Activity
Search the records below for "Start" and copy every line it turns up in.

[Dataset entries]
● ● ● ●

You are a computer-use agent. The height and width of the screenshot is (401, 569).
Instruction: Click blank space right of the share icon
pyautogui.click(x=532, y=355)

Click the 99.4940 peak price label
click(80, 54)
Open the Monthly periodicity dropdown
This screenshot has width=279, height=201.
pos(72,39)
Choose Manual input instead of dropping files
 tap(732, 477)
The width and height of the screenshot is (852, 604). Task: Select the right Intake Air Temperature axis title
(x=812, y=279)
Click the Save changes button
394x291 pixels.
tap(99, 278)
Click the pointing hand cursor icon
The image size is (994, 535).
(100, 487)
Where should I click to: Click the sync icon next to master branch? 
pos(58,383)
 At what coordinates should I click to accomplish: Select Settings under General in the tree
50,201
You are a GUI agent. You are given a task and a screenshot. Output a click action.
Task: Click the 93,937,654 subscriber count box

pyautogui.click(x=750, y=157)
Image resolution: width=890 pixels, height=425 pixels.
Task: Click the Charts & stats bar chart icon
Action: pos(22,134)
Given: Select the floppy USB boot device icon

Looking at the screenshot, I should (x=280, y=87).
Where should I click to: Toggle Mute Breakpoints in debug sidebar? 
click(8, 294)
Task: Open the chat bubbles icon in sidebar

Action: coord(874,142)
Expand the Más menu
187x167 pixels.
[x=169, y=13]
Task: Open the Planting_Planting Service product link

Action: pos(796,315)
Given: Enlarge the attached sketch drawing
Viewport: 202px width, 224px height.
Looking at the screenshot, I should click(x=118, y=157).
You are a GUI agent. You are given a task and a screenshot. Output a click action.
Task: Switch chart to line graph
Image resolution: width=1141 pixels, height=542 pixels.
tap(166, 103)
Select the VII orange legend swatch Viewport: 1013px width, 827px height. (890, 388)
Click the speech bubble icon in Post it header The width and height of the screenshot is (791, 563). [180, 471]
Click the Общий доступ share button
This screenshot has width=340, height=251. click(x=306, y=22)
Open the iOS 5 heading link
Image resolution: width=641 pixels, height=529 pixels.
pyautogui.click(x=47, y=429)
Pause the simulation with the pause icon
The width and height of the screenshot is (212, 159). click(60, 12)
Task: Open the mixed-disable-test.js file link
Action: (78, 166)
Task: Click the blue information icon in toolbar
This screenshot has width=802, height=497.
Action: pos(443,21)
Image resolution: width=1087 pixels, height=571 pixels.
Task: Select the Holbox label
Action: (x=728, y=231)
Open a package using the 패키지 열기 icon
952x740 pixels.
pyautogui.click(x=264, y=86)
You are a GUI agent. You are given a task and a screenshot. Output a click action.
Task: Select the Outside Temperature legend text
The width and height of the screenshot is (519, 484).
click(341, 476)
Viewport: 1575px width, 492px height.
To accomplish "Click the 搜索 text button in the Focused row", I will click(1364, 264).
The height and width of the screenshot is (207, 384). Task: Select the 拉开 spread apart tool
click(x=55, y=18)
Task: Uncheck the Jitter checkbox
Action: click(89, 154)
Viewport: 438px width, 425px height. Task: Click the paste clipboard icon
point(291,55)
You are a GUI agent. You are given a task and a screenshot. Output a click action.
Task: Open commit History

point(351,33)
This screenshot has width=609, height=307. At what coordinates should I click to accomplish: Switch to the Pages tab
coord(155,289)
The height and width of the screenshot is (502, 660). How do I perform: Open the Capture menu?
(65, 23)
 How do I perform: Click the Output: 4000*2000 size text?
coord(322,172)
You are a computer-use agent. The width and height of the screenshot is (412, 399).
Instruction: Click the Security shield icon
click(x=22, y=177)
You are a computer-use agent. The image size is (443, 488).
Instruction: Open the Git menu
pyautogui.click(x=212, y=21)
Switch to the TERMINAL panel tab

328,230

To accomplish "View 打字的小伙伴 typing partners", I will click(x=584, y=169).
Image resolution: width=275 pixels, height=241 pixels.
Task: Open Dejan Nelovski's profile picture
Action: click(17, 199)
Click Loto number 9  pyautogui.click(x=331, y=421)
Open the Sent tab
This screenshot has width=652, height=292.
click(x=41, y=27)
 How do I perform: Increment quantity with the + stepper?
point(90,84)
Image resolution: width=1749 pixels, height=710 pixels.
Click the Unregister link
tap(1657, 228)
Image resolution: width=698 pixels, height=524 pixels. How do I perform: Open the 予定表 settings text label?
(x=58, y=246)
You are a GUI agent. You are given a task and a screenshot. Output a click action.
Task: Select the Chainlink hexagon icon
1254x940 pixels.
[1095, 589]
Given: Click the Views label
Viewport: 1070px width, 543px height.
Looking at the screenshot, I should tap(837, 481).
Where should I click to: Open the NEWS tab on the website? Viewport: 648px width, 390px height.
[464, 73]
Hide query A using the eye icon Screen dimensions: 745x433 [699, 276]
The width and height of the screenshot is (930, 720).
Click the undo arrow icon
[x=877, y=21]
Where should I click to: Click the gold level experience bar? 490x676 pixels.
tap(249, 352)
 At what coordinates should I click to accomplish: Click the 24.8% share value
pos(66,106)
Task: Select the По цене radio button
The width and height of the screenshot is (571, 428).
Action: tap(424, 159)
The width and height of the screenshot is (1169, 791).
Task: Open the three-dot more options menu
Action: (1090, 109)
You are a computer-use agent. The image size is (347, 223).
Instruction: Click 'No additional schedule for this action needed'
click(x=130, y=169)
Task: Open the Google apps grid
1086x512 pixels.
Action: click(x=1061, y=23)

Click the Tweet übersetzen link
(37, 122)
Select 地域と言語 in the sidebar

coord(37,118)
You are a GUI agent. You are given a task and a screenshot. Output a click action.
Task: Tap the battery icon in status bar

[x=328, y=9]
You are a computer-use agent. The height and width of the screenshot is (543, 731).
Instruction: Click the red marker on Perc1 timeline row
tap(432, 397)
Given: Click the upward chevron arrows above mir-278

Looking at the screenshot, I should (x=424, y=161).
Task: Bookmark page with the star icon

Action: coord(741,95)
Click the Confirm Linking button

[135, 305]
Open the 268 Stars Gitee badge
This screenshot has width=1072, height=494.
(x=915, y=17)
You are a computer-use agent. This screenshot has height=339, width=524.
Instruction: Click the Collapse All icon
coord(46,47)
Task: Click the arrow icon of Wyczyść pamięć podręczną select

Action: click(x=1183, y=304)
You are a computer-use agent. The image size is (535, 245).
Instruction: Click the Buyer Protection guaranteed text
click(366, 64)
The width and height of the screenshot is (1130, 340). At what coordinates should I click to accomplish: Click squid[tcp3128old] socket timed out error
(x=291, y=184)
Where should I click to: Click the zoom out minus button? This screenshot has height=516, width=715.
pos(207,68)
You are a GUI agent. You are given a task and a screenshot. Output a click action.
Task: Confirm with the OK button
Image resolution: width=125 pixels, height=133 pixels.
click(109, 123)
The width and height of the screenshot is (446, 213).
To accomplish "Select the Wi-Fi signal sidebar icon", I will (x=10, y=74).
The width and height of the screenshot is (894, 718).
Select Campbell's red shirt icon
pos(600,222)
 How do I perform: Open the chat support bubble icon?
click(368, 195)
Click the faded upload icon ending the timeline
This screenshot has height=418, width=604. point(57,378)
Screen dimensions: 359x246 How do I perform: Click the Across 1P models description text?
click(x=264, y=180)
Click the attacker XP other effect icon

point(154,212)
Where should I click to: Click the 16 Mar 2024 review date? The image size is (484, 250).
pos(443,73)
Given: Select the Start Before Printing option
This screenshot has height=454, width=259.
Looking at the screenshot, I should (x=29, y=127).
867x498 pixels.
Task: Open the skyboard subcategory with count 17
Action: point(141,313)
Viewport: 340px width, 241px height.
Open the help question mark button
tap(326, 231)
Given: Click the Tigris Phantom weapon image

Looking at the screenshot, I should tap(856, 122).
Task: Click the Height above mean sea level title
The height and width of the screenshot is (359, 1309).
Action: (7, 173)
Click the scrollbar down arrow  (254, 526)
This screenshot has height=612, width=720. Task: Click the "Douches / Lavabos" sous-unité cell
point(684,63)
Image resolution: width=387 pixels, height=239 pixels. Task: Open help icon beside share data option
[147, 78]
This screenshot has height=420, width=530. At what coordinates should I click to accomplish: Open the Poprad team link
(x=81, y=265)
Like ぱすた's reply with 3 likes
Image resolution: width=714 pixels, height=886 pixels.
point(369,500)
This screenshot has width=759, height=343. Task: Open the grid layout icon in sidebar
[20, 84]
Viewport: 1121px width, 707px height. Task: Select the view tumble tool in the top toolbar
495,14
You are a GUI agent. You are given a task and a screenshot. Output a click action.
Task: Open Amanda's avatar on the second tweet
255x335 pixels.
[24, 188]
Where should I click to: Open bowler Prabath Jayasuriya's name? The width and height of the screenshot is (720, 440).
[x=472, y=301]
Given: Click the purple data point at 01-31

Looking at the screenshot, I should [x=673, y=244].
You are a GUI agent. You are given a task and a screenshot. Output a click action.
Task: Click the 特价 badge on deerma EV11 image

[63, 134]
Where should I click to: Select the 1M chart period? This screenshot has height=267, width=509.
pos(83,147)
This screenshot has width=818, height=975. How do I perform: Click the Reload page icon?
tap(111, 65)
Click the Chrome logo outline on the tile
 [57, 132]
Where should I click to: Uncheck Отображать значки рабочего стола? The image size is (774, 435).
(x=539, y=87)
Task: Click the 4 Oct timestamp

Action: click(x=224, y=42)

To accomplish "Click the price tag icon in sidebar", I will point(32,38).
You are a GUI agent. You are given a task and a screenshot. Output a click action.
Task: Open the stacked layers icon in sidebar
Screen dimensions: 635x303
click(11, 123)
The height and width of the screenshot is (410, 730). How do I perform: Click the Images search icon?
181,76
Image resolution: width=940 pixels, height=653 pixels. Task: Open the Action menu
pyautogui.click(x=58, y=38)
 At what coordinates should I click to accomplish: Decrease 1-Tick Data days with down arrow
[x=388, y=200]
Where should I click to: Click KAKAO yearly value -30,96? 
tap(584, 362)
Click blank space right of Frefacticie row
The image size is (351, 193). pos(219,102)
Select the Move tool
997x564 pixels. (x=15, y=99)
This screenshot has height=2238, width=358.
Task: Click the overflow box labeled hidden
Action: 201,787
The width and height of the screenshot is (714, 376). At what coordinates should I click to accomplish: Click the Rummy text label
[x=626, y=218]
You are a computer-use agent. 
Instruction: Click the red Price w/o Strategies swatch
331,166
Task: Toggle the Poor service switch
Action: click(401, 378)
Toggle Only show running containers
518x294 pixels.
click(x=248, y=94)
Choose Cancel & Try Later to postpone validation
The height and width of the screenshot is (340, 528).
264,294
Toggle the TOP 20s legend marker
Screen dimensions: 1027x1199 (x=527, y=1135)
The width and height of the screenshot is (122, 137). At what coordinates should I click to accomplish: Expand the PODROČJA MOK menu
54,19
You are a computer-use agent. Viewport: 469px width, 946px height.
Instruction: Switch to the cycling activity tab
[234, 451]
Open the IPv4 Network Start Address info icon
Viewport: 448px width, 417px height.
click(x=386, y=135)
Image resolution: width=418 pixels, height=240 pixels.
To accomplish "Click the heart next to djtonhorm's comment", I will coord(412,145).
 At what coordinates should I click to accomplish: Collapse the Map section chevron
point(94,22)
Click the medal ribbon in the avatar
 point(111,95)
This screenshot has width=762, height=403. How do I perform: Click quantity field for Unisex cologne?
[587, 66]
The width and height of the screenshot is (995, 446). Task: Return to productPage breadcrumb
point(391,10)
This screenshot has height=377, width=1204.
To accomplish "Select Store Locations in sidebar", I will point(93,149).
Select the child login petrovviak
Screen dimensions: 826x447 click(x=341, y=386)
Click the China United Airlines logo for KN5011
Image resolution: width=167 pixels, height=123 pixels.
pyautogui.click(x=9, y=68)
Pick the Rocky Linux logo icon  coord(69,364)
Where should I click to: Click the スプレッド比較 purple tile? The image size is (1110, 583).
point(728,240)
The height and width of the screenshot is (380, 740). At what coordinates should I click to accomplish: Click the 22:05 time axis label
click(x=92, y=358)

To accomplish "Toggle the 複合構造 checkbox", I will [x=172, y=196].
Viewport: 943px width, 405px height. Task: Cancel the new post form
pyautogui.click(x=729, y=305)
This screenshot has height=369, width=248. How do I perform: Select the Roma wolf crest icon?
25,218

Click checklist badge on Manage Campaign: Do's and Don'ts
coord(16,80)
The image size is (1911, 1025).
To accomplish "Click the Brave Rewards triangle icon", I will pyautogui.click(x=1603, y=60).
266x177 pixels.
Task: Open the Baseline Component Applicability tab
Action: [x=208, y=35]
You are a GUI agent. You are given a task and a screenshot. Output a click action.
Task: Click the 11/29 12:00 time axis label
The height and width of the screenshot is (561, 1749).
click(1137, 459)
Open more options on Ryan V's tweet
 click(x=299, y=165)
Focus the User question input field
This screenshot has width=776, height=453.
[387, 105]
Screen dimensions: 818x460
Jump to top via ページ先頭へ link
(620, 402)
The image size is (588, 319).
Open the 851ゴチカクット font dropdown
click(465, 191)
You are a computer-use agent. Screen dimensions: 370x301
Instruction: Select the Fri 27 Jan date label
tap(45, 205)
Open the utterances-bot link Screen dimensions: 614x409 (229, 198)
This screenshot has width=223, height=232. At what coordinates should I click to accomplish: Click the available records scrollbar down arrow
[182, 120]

● ● ● ●

Output below
Given: Select the Start Before Printing option
Open the IPv4 Network Start Address info icon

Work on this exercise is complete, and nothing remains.